- Problem to solve -
Copy out the data verbatim, beginning at its first line and stopping after the line that contains "Technology [button] (359, 39)", with both of those lines included.

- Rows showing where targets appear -
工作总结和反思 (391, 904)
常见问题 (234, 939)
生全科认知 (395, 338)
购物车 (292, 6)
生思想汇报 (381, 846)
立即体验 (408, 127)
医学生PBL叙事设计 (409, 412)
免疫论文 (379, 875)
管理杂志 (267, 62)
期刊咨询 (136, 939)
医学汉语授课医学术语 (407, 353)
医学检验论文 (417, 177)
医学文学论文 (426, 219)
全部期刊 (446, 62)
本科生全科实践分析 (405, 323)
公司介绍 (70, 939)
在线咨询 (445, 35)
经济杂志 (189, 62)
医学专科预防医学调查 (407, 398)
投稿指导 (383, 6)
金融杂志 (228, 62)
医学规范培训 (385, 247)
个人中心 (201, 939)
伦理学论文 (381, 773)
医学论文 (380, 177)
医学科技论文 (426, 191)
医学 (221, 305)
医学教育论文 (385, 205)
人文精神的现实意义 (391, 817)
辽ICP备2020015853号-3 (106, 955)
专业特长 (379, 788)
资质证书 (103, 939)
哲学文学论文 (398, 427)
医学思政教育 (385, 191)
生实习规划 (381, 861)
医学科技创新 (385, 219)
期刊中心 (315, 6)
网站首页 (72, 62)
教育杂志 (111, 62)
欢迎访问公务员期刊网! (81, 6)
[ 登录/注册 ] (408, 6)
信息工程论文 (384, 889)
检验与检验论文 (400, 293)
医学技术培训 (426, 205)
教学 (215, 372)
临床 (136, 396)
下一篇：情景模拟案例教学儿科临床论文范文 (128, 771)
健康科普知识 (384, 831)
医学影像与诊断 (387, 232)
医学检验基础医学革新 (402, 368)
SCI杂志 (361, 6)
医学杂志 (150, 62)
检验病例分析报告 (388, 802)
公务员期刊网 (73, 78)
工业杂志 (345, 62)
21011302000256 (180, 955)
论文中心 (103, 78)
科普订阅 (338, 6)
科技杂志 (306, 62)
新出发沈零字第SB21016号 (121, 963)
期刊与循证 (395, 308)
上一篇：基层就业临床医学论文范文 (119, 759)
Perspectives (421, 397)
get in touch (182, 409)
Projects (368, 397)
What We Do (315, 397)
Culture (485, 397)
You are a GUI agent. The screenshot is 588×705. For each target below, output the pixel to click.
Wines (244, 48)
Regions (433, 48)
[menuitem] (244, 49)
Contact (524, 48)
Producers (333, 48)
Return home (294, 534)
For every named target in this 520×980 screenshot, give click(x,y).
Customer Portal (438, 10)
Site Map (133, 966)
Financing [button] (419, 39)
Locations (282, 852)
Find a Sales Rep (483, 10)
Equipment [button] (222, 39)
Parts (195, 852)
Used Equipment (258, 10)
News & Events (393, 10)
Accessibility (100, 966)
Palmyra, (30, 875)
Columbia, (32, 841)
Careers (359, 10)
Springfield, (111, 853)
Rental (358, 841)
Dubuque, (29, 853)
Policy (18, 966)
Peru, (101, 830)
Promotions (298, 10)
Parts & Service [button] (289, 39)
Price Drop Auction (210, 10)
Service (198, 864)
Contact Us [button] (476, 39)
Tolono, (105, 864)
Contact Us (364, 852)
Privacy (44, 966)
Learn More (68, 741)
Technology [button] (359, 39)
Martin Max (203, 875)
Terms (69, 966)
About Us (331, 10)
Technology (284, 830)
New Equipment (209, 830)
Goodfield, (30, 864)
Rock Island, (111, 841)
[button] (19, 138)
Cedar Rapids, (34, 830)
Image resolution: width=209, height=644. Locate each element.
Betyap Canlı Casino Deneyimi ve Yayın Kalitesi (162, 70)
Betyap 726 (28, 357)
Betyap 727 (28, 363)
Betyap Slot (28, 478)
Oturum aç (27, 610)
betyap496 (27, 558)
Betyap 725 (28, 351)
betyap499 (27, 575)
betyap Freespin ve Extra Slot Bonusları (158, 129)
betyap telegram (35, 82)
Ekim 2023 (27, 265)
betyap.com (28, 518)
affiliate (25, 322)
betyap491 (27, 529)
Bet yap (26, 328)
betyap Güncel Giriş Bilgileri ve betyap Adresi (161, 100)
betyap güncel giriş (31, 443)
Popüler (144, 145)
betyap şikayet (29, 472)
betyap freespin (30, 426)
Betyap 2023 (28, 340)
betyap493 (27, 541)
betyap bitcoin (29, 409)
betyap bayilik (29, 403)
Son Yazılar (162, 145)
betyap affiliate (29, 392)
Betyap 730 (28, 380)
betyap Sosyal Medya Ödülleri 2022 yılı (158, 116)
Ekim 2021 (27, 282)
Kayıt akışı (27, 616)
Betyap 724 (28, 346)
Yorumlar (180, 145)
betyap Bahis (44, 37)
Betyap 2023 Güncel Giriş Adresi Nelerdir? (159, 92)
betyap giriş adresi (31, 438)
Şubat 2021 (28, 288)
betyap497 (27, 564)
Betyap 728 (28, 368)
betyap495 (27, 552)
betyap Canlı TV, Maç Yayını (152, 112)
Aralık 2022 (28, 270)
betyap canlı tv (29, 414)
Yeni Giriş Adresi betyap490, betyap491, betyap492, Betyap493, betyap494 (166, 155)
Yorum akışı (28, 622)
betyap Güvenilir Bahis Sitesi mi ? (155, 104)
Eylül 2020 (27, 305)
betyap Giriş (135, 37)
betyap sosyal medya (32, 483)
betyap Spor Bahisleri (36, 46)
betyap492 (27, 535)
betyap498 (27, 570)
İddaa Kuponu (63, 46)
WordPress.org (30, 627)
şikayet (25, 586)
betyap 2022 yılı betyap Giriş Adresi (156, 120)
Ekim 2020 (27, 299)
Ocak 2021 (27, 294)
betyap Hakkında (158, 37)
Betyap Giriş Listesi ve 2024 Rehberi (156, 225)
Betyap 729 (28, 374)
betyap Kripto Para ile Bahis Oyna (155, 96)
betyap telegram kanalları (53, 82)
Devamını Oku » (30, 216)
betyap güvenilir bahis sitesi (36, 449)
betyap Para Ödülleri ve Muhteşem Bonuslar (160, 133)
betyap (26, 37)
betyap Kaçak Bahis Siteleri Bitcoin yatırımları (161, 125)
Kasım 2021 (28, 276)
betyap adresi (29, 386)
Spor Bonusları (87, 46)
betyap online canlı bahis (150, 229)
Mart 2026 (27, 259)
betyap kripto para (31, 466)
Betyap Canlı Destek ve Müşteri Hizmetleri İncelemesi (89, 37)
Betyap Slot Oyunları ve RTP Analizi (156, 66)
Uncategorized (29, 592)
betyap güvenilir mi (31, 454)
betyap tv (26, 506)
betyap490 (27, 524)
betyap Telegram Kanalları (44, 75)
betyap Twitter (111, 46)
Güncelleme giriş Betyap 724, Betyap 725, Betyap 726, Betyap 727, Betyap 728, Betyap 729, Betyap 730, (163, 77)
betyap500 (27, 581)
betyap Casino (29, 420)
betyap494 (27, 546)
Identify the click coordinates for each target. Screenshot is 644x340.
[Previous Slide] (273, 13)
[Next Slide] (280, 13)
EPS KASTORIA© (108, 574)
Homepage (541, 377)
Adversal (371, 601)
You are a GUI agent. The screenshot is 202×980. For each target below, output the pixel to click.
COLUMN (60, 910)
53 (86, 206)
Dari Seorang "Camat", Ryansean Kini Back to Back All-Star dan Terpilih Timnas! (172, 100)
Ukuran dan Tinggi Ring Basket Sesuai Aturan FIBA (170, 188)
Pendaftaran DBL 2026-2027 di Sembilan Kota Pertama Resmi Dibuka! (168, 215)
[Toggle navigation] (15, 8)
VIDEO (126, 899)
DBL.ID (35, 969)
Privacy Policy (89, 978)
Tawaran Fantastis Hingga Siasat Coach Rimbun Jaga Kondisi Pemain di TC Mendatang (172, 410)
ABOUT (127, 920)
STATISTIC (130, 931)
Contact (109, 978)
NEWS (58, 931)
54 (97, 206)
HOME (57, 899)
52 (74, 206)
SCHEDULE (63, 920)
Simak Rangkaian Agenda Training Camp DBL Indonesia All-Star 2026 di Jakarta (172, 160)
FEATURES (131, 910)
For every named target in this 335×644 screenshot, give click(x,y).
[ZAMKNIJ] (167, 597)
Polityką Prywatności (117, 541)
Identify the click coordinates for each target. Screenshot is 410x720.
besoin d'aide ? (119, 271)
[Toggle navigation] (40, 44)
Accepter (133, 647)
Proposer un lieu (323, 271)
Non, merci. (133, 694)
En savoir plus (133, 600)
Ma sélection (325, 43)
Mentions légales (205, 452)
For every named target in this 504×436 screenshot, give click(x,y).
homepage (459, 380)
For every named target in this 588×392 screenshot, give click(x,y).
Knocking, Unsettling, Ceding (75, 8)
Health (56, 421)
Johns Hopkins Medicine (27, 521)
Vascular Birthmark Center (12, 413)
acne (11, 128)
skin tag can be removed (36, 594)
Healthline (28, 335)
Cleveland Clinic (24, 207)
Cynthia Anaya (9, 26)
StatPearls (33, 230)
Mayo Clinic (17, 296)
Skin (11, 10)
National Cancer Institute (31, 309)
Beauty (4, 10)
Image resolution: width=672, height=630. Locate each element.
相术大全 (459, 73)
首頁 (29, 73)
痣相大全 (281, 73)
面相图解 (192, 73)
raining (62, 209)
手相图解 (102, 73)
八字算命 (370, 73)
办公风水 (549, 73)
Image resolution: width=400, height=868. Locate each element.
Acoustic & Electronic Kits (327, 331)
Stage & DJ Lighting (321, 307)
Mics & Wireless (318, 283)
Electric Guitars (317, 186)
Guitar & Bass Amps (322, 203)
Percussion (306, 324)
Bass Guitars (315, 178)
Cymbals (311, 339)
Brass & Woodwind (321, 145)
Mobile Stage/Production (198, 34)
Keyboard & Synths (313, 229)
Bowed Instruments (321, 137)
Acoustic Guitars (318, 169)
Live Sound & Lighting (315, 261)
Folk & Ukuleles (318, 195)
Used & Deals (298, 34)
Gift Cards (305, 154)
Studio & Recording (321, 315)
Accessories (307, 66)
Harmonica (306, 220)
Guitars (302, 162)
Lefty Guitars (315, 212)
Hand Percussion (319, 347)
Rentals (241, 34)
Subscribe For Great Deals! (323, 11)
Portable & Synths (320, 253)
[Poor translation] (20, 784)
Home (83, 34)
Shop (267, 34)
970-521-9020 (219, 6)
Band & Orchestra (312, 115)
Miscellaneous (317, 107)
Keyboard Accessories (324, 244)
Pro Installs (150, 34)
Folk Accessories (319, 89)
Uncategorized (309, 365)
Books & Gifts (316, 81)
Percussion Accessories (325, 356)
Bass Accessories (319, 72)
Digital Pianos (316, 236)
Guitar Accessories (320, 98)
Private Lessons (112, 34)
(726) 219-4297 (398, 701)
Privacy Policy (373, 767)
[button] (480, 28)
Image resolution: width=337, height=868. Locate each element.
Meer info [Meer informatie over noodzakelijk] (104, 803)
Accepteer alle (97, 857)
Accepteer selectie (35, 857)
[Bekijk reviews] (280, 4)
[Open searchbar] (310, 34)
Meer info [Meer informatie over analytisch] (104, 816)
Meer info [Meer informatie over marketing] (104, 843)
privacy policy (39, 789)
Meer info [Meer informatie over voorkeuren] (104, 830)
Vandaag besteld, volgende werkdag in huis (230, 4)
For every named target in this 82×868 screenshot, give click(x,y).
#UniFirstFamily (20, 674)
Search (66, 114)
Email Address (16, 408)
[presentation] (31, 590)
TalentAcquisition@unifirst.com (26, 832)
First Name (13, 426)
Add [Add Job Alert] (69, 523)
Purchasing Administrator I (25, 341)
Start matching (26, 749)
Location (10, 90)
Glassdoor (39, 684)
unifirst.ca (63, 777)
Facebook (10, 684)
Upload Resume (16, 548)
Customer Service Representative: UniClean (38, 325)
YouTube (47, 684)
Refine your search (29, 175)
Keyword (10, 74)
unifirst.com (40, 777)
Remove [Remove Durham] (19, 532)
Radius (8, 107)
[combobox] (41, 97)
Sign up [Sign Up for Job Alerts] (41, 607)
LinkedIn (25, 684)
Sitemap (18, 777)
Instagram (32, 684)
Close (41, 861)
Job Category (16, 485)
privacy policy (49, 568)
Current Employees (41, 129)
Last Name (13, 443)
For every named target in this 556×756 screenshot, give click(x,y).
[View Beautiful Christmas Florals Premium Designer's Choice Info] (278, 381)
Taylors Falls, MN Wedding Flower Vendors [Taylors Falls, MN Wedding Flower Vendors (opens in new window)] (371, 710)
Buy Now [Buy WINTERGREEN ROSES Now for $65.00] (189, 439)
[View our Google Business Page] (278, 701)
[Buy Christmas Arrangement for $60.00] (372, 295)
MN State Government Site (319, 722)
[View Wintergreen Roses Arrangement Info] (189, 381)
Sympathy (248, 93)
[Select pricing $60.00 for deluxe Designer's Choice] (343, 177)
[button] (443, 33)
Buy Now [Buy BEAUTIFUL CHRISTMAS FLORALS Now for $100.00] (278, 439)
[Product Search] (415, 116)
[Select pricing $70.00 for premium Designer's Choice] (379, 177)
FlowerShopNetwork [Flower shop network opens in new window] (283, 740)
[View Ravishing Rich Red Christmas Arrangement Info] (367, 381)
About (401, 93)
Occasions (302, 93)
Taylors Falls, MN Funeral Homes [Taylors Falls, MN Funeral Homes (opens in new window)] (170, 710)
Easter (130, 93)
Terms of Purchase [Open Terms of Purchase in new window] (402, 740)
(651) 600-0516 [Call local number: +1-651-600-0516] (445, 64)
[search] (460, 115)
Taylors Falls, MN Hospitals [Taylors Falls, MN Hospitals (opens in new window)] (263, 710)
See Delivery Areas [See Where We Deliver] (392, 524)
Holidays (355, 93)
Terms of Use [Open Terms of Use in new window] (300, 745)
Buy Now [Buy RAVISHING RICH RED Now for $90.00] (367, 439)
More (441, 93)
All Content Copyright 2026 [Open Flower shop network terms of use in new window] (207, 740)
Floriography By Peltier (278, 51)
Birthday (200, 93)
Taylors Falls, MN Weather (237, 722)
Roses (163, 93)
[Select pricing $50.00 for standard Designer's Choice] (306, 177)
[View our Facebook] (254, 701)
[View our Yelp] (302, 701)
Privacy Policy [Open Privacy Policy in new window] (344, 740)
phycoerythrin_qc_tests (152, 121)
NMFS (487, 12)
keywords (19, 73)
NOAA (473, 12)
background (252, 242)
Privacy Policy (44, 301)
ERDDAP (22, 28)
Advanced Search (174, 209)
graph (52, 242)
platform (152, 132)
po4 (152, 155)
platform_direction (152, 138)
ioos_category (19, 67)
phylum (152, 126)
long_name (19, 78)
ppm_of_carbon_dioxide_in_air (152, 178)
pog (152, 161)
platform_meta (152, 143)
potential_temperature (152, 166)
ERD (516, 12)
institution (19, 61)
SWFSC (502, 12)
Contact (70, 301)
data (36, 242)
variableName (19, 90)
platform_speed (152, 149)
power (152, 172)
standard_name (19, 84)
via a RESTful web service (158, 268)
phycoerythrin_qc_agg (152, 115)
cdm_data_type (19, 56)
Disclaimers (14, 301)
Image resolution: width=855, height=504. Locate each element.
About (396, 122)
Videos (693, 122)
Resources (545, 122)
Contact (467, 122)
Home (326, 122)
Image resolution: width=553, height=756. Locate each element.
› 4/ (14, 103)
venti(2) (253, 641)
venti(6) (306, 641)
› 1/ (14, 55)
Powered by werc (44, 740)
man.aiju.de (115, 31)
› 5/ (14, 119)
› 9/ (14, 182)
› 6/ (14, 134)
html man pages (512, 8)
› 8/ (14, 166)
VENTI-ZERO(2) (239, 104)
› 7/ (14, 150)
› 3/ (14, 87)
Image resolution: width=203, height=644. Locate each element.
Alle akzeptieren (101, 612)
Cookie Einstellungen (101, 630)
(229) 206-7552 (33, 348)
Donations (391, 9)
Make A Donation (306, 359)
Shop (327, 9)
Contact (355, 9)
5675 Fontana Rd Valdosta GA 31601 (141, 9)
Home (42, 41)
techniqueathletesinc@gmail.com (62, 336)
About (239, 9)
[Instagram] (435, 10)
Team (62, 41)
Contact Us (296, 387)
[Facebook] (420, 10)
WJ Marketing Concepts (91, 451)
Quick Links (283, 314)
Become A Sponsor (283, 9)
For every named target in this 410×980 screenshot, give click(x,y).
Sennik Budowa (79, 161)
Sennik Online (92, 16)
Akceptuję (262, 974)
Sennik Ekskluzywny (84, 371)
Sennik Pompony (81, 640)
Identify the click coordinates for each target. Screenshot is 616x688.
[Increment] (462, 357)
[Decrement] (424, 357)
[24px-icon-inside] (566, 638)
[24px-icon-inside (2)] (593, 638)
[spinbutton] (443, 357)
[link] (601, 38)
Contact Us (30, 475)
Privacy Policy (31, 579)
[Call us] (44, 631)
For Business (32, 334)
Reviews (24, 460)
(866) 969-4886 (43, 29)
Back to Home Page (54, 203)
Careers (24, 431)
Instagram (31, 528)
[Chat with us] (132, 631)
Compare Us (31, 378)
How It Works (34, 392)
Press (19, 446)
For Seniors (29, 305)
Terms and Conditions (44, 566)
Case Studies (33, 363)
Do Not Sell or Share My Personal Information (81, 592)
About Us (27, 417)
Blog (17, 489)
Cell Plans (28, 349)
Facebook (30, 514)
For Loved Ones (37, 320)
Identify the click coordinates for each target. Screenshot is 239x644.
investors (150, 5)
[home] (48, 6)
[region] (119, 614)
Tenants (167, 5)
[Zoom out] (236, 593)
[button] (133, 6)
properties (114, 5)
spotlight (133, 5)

- Answer to this task -
工作总结和反思 (391, 904)
常见问题 (234, 939)
生全科认知 (395, 338)
购物车 (292, 6)
生思想汇报 (381, 846)
立即体验 (408, 127)
医学生PBL叙事设计 (409, 412)
免疫论文 (379, 875)
管理杂志 (267, 62)
期刊咨询 (136, 939)
医学汉语授课医学术语 (407, 353)
医学检验论文 (417, 177)
医学文学论文 (426, 219)
全部期刊 (446, 62)
本科生全科实践分析 (405, 323)
公司介绍 (70, 939)
在线咨询 (445, 35)
经济杂志 (189, 62)
医学专科预防医学调查 (407, 398)
投稿指导 (383, 6)
金融杂志 (228, 62)
医学规范培训 (385, 247)
个人中心 (201, 939)
伦理学论文 (381, 773)
医学论文 (380, 177)
医学科技论文 (426, 191)
医学 (221, 305)
医学教育论文 (385, 205)
人文精神的现实意义 (391, 817)
辽ICP备2020015853号-3 (106, 955)
专业特长 (379, 788)
资质证书 (103, 939)
哲学文学论文 (398, 427)
医学思政教育 (385, 191)
生实习规划 (381, 861)
医学科技创新 (385, 219)
期刊中心 (315, 6)
网站首页 (72, 62)
教育杂志 (111, 62)
欢迎访问公务员期刊网! (81, 6)
[ 登录/注册 ] (408, 6)
信息工程论文 (384, 889)
检验与检验论文 (400, 293)
医学技术培训 (426, 205)
教学 (215, 372)
临床 (136, 396)
下一篇：情景模拟案例教学儿科临床论文范文 (128, 771)
健康科普知识 (384, 831)
医学影像与诊断 (387, 232)
医学检验基础医学革新 (402, 368)
SCI杂志 (361, 6)
医学杂志 (150, 62)
检验病例分析报告 (388, 802)
公务员期刊网 (73, 78)
工业杂志 (345, 62)
21011302000256 (180, 955)
论文中心 (103, 78)
科普订阅 (338, 6)
科技杂志 (306, 62)
新出发沈零字第SB21016号 (121, 963)
期刊与循证 (395, 308)
上一篇：基层就业临床医学论文范文 (119, 759)
Perspectives (421, 397)
get in touch (182, 409)
Projects (368, 397)
What We Do (315, 397)
Culture (485, 397)
You are a GUI agent. The screenshot is 588×705. For each target below, output the pixel to click.
Wines (244, 48)
Regions (433, 48)
[menuitem] (244, 49)
Contact (524, 48)
Producers (333, 48)
Return home (294, 534)
For every named target in this 520×980 screenshot, give click(x,y).
Customer Portal (438, 10)
Site Map (133, 966)
Financing [button] (419, 39)
Locations (282, 852)
Find a Sales Rep (483, 10)
Equipment [button] (222, 39)
Parts (195, 852)
Used Equipment (258, 10)
News & Events (393, 10)
Accessibility (100, 966)
Palmyra, (30, 875)
Columbia, (32, 841)
Careers (359, 10)
Springfield, (111, 853)
Rental (358, 841)
Dubuque, (29, 853)
Policy (18, 966)
Peru, (101, 830)
Promotions (298, 10)
Parts & Service [button] (289, 39)
Price Drop Auction (210, 10)
Service (198, 864)
Contact Us [button] (476, 39)
Tolono, (105, 864)
Contact Us (364, 852)
Privacy (44, 966)
Learn More (68, 741)
Technology [button] (359, 39)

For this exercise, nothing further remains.